Anticancer cell line
The cytotoxic effect of blend, Nanocomposites against cancercells was studied. The capacity of the blend, Nanocomposites, to suppress the growth of the breast cancer cell line AMJ-13 was used to assess their anticancer efficacy. The results of this research revealed that blend, nanocomposites had extremely substantial cytotoxic effect against human cancer cell lines. As shown in Fig. 12. The findings show that blends, nanocomposites have the capacity to inhibit the development of cell lines and that this impact is concentration dependent. Inhibition rate and viability of cells of blend and nano composites showed in Table 4. The results showed nanocomposites more inhibitor compared with blend. The results showed cytotoxic effect in AMJ13 cells, IC50 of B = 183.56 µg\ml, IC50 of C =37.78 µg\ml, IC50 of D = 26.04 µg\ml, IC50 of E = 42.61µg\ml, IC50 of F = 35.57 µg\ml . As shown in Fig. 11.

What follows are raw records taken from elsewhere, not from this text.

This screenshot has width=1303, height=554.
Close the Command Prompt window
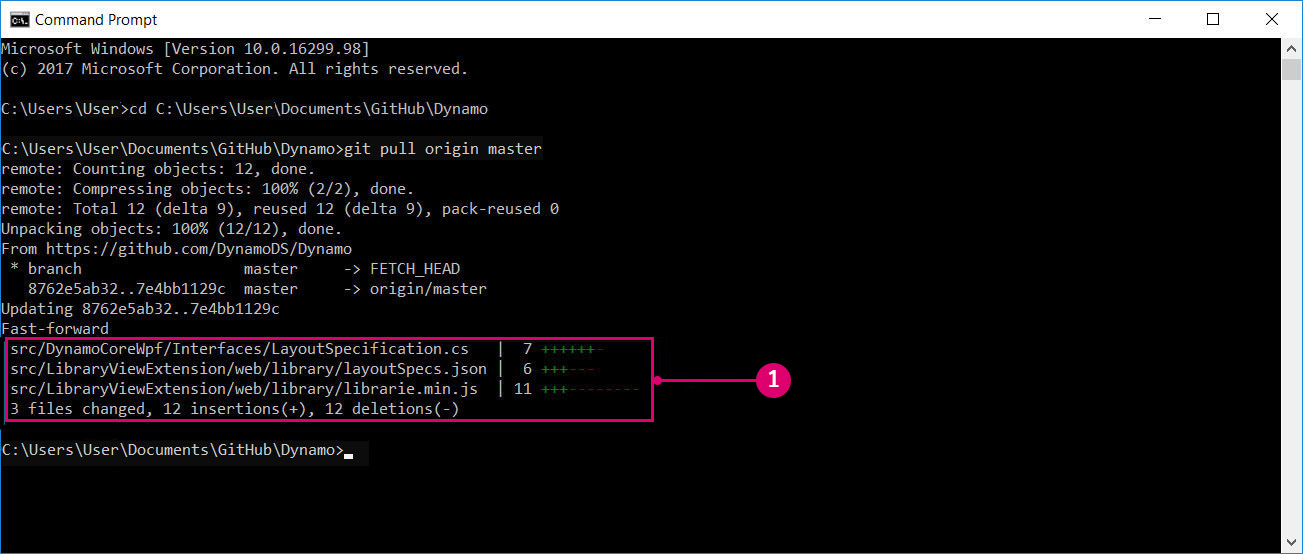[x=1271, y=19]

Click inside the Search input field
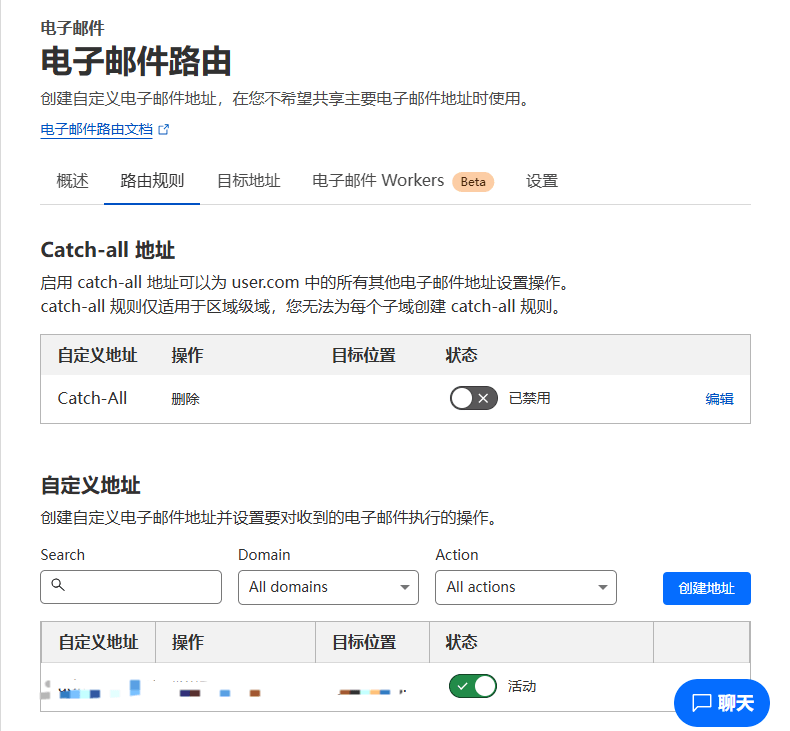[x=140, y=587]
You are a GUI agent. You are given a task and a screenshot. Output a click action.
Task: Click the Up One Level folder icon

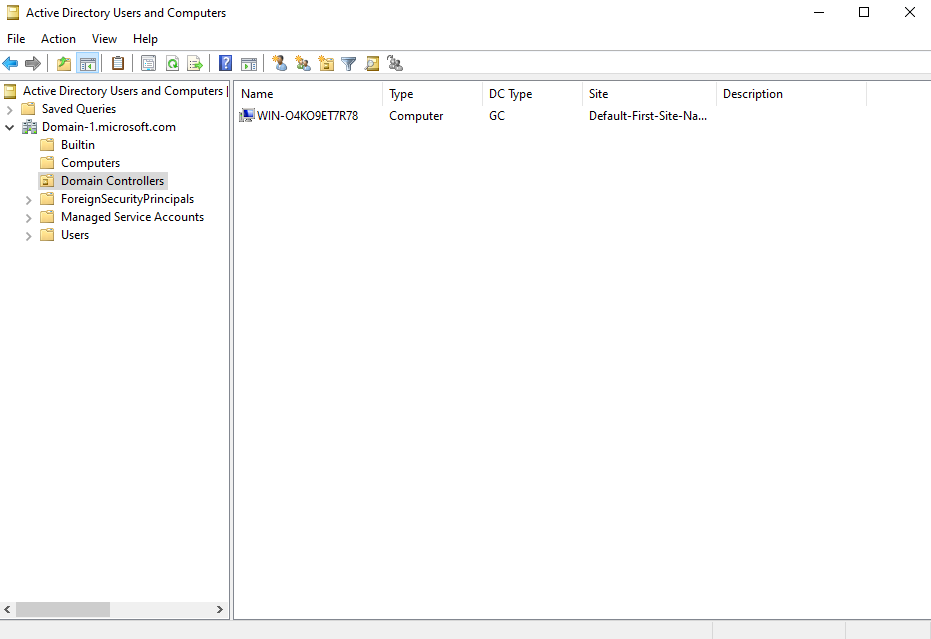(62, 63)
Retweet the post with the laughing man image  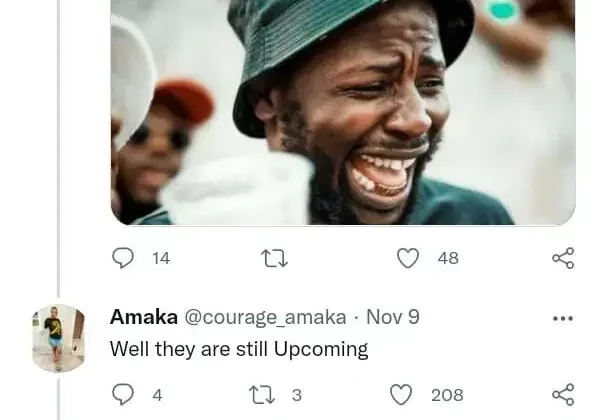click(274, 258)
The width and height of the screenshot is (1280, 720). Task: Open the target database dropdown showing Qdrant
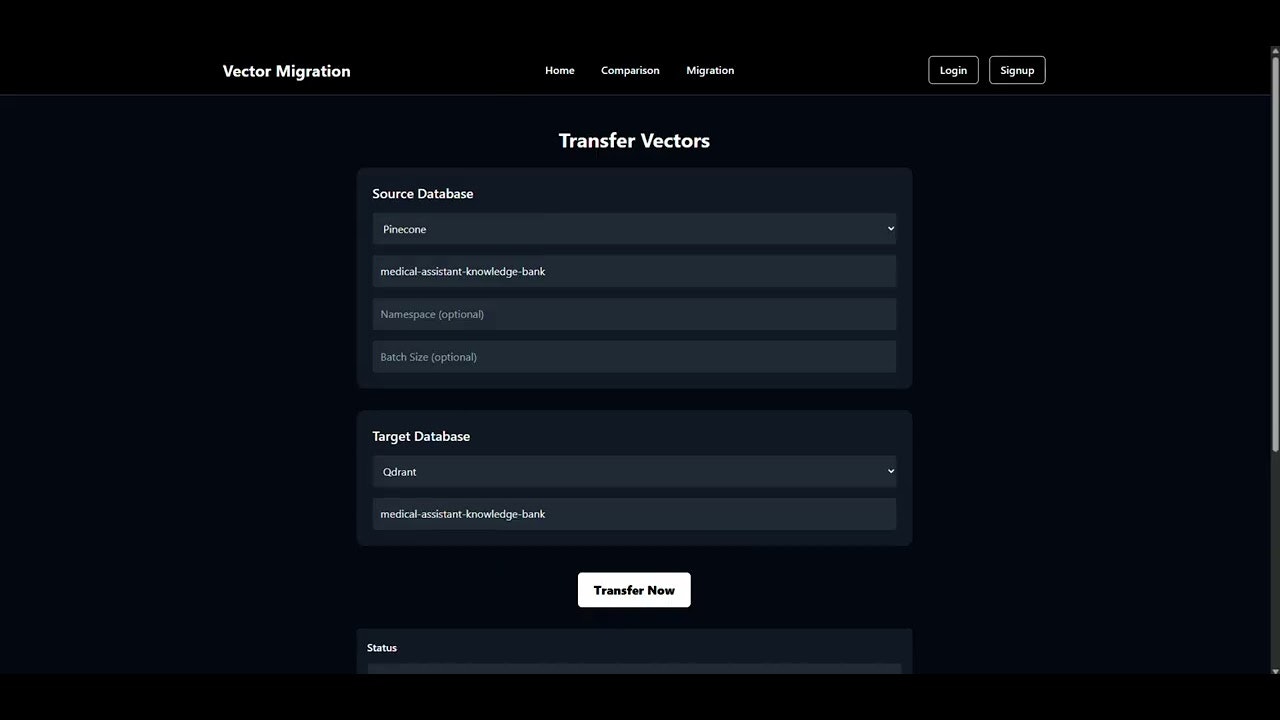[634, 471]
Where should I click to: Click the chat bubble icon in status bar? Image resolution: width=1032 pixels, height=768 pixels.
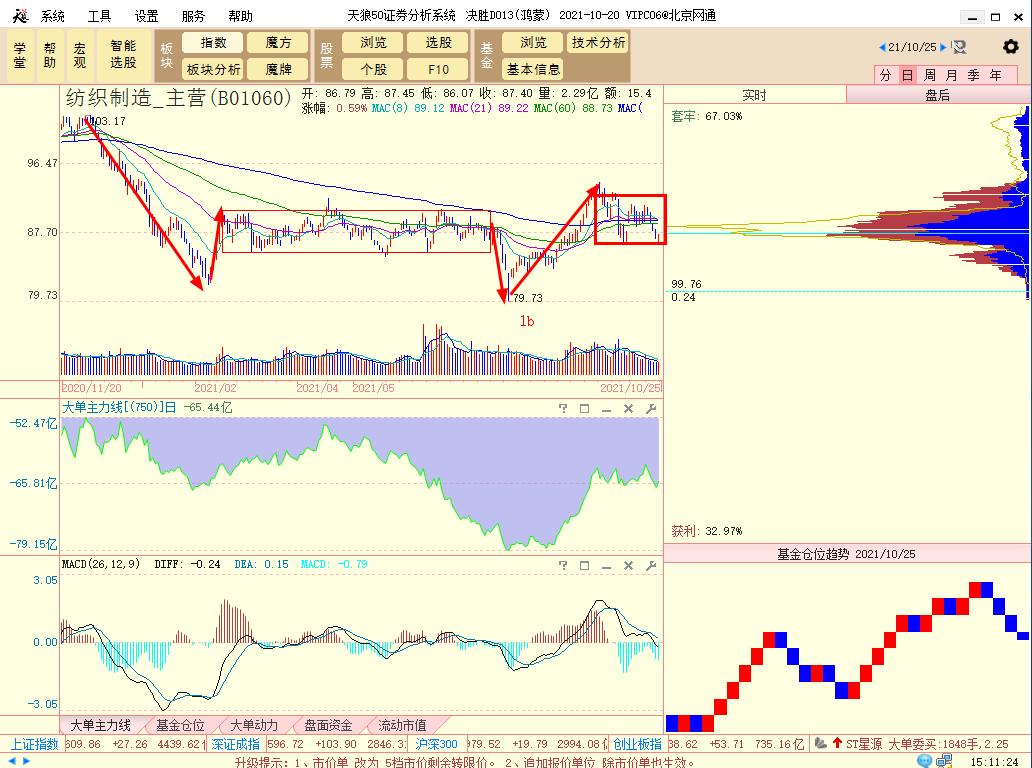(924, 761)
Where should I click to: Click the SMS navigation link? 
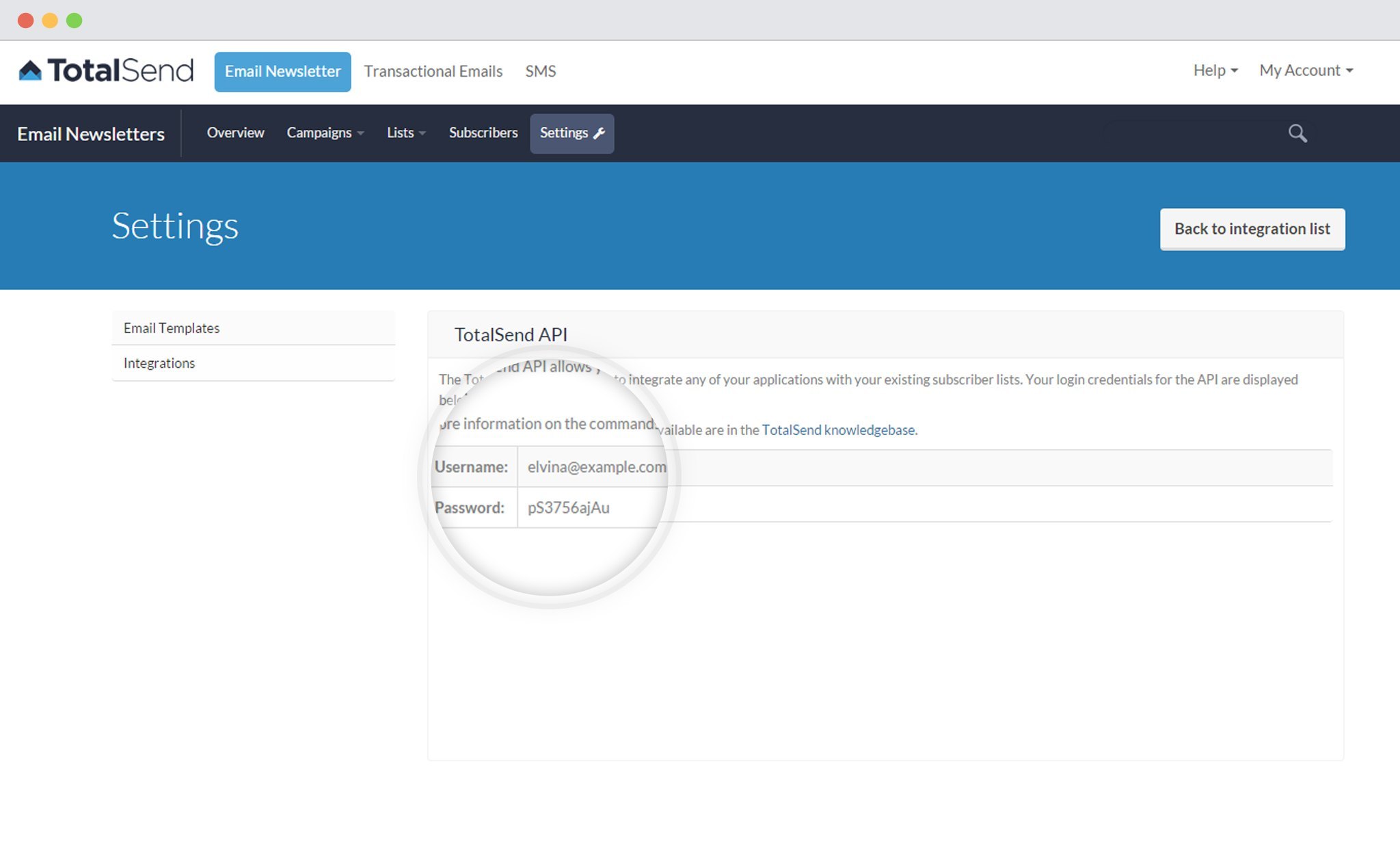point(540,71)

Chitosan Schiff base Cs, Cs / PVA / PVP polymer blend, Cs / PVA / PVP-Au, Ag nanocomposites were prepared. In these synthetic methods, onion peels were used as a reducing and stabilizing agent, UV-vis spectra revealed a characteristic SPR band of 543 nm for AuNPs and 425 nm for AgNPs, and XRD data assessed the crystallinity of these produced nanoparticles. Both AuNPs and AgNPs were face-centered cubic, with average crystallite diameters of 3.96 nm for AuNPs and 3.97 nm for AgNPs for the assign peaks. Addition of AuNPs, AgNPs increasing the biological activity, chitosan Schiff base, polymer blends, Nanocomposites shown activity towards pathogenic bacterial (gram +ve and gram -ve), chitosan Schiff base show more activity than polymer blend, Nanocomposites shown more anticancer activity than polymer blend due existence Au, Ag nanoparticles which increasing activity towards breast cancer cell line AMJ-13.
The authers would like to acknowledge the contribution of the University of Anbar (www. uoanbar.edu.iq) via their prestigious academic staff in supporting this research with all required technical and academic support.
CONFLICTS OF INTEREST
The authors declare that there are no conflicts of interest.